Beim Verein „Frauen helfen Frauen“ ist die Freude groß, den Zuschlag für die Trägerschaft bekommen zu haben, zumal gerade zum 35-jährigen Bestehen, wie Vorstandsmitglied Elke Zahner-Meike in der Pressemitteilung zitiert wird. Vor allem freuen sich die Mitarbeiterinnen des Frauennotrufs aber auch darüber, dass der Zuspruch von außen so groß ist: „Seit gestern bekomme ich viele Zuschriften und Anrufe. Die Menschen freuen sich, dass wir nun Träger sind, und beglückwünschen uns“, sagt Angela Rupp, Leiterin der Beratungsstelle, am Freitag der SZ.
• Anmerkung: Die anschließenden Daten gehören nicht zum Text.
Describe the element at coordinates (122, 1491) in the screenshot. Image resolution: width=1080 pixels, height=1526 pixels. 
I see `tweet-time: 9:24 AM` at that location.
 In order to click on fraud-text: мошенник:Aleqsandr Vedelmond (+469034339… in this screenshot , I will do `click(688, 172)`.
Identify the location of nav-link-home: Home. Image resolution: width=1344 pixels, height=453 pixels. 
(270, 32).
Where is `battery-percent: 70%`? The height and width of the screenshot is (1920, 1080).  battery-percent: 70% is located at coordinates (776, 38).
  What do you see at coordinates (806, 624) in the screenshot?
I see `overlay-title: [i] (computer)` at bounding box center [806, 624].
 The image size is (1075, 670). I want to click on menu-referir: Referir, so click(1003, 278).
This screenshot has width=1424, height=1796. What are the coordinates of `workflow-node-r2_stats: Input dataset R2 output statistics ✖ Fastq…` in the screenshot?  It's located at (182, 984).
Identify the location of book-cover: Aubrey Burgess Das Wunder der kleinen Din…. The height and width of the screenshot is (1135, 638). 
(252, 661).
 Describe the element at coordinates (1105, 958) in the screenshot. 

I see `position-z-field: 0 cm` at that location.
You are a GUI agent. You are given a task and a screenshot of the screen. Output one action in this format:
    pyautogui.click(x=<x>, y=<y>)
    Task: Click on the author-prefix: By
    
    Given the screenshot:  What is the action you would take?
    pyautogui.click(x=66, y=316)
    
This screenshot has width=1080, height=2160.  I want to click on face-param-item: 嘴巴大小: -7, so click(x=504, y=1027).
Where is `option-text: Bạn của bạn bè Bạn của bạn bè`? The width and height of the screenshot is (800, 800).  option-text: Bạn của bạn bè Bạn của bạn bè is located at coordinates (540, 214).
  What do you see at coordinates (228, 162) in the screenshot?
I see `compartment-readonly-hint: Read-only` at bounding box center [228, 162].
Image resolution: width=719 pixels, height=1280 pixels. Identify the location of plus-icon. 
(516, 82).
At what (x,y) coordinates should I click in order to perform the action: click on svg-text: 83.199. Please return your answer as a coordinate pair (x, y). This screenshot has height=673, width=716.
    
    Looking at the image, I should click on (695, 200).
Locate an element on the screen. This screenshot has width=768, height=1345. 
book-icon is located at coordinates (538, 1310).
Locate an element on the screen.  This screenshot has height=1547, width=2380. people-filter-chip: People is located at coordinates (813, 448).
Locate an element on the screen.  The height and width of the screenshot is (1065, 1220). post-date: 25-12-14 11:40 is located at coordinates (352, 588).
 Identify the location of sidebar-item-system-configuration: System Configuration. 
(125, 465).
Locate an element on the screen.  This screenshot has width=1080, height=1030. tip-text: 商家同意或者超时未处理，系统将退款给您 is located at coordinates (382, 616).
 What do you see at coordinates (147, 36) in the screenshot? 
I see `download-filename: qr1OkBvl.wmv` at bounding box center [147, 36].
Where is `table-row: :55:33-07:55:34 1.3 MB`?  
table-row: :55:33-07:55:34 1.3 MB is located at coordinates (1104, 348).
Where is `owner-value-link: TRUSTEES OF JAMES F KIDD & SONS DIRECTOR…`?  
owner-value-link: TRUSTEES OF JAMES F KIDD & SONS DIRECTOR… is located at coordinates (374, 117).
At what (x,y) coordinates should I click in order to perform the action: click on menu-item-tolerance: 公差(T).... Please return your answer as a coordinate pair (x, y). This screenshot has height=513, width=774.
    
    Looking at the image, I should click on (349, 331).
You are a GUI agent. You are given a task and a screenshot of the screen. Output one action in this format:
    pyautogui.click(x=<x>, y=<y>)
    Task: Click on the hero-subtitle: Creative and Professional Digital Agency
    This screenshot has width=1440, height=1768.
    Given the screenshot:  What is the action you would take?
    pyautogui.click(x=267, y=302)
„Ich freue mich wirklich riesig“, sagt auch Doris Rauscher. Die Sozialdemokratin ist nicht nur Mitglied im Ebersberger Kreistag und Bayerischen Landtag, sondern auch Patin des Vereins. Dank der langjährigen Erfahrung von eben jenem in der Beratung von Frauen, die von häuslicher Gewalt betroffen sind, sei die nun hinzugekommene Trägerschaft „eine runde Sache“: „Die Mitarbeiterinnen vom Frauennotruf haben eine große Expertise und machen großartige Arbeit“, so Rauscher weiter.

Mit Sachspenden für das Haus ist dem Verein nicht geholfen

Trotz aller Freude verschweigt Frauennotruf-Leiterin Angela Rupp aber eines nicht: Die Trägerschaft stellt den Verein auch vor Herausforderungen, und zwar finanzieller Natur. Zehn Prozent der Personalkosten muss der Verein künftig selbst stemmen – das sind ungefähr 25 000 Euro pro Jahr, schätzt Rupp. Hinzu kommen die einmaligen Kosten für die Grundausstattung des Hauses, noch sind alle Räume leer. Dabei sei dem Verein mit Sachspenden aber eher nicht geholfen: Ein Frauenhaus soll so gemütlich und ansprechend wie möglich gestaltet sein, damit sich die Frauen und Kinder dort wohl und sicher fühlen, damit sie dort beginnen können, sich wieder ein eigenes neues Leben aufzubauen – „ein Ort, der Ressourcen zurückgibt“, so beschreibt es Rupp. Bei zusammengewürfelten Möbelspenden, bei denen Fragen nach hygienischen und funktionsfähigen Standards zunächst unklar sind, sei dieses wichtige Kriterium nicht erfüllt. „Wir brauchen Geld, und zwar sehr viel davon.“

Neben Geld ist der Verein nun auch auf der Suche nach Personal: Sozialpädagoginnen und Erzieherinnen, die sich um die Bewohnerinnen und deren Kinder kümmern. Und zwar möglichst schnell, damit es mit der Eröffnung der Einrichtung im Januar nächsten Jahres klappt.

Anmerkung der Redaktion: In einer früheren Version hieß es, dass mittlerweile fast 400 Bürgerinnen und Bürger mehr im Landkreis Ebersberg leben. Das ist falsch – hier ist eine Null verloren gegangen: Es sind eigentlich fast 4000 mehr.